Make a decision based on the p-value

Since the p-value (\(0.0011\)) is less than the significance level (\(0.05\)), we reject the null hypothesis \(H_0\). This means that there is sufficient evidence to indicate a correlation between stride rate and time to cover the 6-meter distance.

Interpret the results

The practical implications of these results are that a hockey player's stride rate is negatively correlated with the time it takes to cover the 6-meter distance. A higher stride rate can lead to a faster time covering the distance. This information can be useful for coaches and trainers in designing training programs to improve the players' speed and performance on the ice.

Key concepts

Hypothesis Testing

Hypothesis testing is a systematic method used in statistics to determine whether there is enough evidence in a sample to infer a particular condition or relationship for the entire population. When a researcher wants to check if an observed effect, such as a correlation between two variables, is likely due to chance or represents a true effect, they conduct a hypothesis testing.

In the context of the exercise, the researcher seeks to determine if there's a meaningful correlation between stride rate and time taken to cover a distance. To do this, they start by setting up two hypotheses: the null hypothesis (\(H_0\)) which asserts that there is no correlation, and the alternative hypothesis (\(H_a\)) which suggests there is a correlation. Rejecting the null hypothesis paves the way to conclude there may be a significant correlation. The decision to accept or reject the null hypothesis is made by comparing the p-value to a predefined significance level, typically \(\alpha\), which is often set at 0.05.

Pearson's Correlation Coefficient

Pearson's correlation coefficient, denoted as \(r\), is a measure of the linear correlation between two variables. The value of \(r\) ranges from -1 to 1, where 1 indicates a perfect positive correlation, -1 indicates a perfect negative correlation, and 0 indicates no correlation at all.

For our exercise, the Pearson's correlation coefficient \(r = -0.37\) suggests a moderate negative correlation; as stride rate increases, the time to cover the distance decreases. Calculating this coefficient involves assessing how much two variables change together relative to their independent variations. In hypothesis testing, \(r\) is used to calculate the test statistic which is then compared against critical values from the t-distribution to make decisions about the null hypothesis.

P-Value

The p-value in statistics is the probability of obtaining test results at least as extreme as the ones observed, under the assumption that the null hypothesis is true. It measures the strength of the evidence against the null hypothesis. A low p-value, typically less than 0.05, indicates that the observed data are unlikely under the null hypothesis and suggests rejecting \(H_0\).
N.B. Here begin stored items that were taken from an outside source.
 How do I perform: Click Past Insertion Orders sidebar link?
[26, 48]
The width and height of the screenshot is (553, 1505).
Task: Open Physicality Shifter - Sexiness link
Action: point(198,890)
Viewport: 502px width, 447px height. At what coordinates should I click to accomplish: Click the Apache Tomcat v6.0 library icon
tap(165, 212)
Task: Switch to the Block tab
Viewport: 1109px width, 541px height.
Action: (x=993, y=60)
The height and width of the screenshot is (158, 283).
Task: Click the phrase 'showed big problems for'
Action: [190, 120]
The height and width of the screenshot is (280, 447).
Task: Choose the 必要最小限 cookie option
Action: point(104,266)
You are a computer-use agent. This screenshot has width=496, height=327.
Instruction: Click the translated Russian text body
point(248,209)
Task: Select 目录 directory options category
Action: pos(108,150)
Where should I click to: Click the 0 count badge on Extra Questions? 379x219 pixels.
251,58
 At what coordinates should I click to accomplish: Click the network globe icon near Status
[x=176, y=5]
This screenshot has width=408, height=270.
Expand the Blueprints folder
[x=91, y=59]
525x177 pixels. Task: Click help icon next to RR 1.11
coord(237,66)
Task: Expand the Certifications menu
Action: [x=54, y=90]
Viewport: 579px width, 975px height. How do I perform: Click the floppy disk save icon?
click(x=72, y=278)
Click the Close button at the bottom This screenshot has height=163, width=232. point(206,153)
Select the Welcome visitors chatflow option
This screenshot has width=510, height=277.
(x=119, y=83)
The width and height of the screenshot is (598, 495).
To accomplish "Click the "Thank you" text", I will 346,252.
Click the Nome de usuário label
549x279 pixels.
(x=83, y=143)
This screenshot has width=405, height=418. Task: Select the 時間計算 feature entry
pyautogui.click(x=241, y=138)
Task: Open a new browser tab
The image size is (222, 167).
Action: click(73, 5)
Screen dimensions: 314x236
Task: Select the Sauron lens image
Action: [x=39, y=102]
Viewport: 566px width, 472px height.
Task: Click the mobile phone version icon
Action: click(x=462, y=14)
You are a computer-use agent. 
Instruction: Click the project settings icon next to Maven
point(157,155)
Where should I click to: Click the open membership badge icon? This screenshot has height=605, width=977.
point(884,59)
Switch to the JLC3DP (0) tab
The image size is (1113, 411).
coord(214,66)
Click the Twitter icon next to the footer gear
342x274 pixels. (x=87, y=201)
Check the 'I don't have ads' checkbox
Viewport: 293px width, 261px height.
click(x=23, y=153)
In the exercise provided, the calculated p-value is approximately 0.0011, which is much lower than the significance level of 0.05. This small p-value indicates a strong evidence against the null hypothesis, leading to its rejection and the acceptance of the alternative hypothesis that there is a meaningful correlation between stride rate and the time to cover the distance.

Statistical Significance

Statistical significance refers to the likelihood that a relationship between two or more variables is caused by something other than random chance. It's assessed using the p-value in the context of a defined significance level. In most social science research, the threshold for declaring statistical significance is a p-value less than 0.05.

If the p-value is below the chosen threshold, the results are considered statistically significant, meaning that they are unlikely to be the product of random variation. In our exercise, because the p-value is 0.0011, which is well below the alpha level of 0.05, we can conclude that the data provide statistically significant evidence of a correlation between stride rate and time to cover the distance for the hockey players.